_WORK REQUIRED:_
Please rewrite the items from the line with "The width and height of the screenshot is (777, 529)." up to and including the line with "Action: tap(507, 106)", replacing "unpin" with "pin" and leaving everything else unchanged.

Records from a collection:
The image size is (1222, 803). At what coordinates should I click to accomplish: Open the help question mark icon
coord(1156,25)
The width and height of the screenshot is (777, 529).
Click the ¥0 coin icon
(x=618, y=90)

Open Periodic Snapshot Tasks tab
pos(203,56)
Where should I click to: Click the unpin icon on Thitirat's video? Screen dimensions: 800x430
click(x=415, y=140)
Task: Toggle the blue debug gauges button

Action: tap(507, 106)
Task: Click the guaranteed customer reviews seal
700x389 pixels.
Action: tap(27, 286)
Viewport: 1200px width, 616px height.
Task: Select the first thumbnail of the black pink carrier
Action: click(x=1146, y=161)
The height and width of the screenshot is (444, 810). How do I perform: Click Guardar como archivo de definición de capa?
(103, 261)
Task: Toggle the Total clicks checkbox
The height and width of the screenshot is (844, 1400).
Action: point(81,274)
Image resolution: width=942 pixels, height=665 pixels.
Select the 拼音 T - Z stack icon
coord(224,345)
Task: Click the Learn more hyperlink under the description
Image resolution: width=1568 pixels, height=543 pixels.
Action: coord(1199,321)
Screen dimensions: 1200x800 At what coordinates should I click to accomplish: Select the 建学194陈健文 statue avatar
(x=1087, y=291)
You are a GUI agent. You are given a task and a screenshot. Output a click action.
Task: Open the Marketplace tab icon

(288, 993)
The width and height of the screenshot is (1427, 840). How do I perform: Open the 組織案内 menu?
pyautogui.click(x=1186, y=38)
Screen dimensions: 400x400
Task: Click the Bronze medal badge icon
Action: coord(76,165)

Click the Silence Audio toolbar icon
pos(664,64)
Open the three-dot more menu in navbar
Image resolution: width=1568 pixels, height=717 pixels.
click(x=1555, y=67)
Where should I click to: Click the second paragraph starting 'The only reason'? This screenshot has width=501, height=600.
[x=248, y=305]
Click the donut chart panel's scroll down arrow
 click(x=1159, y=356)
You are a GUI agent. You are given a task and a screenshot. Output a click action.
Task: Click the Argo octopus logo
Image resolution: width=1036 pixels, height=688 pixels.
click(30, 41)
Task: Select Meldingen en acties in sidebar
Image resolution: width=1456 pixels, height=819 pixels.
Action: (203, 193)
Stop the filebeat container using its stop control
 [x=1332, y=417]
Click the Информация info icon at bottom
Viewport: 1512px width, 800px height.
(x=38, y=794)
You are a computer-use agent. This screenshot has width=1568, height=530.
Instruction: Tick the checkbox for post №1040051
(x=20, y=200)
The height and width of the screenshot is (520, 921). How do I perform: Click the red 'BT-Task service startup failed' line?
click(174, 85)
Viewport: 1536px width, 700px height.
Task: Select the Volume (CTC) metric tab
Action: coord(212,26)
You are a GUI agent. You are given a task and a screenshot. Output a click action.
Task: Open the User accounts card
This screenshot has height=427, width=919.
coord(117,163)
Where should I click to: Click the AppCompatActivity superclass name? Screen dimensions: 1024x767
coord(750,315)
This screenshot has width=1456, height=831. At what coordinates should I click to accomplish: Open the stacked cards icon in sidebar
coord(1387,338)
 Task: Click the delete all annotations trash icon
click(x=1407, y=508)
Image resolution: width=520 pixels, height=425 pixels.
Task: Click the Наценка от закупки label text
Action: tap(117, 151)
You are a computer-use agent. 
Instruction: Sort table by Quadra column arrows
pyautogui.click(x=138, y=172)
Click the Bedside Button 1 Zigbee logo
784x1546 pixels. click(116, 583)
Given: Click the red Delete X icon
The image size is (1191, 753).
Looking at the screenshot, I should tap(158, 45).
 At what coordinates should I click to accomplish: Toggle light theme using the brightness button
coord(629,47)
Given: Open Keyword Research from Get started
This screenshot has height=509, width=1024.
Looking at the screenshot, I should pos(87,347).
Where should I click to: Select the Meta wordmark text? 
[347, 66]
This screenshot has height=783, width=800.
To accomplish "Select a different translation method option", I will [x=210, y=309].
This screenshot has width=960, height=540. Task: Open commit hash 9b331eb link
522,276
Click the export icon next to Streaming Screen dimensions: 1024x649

_RESULT:_
The width and height of the screenshot is (777, 529).
Click the ¥0 coin icon
(x=618, y=90)

Open Periodic Snapshot Tasks tab
pos(203,56)
Where should I click to: Click the pin icon on Thitirat's video? Screen dimensions: 800x430
click(x=415, y=140)
Task: Toggle the blue debug gauges button

Action: tap(507, 106)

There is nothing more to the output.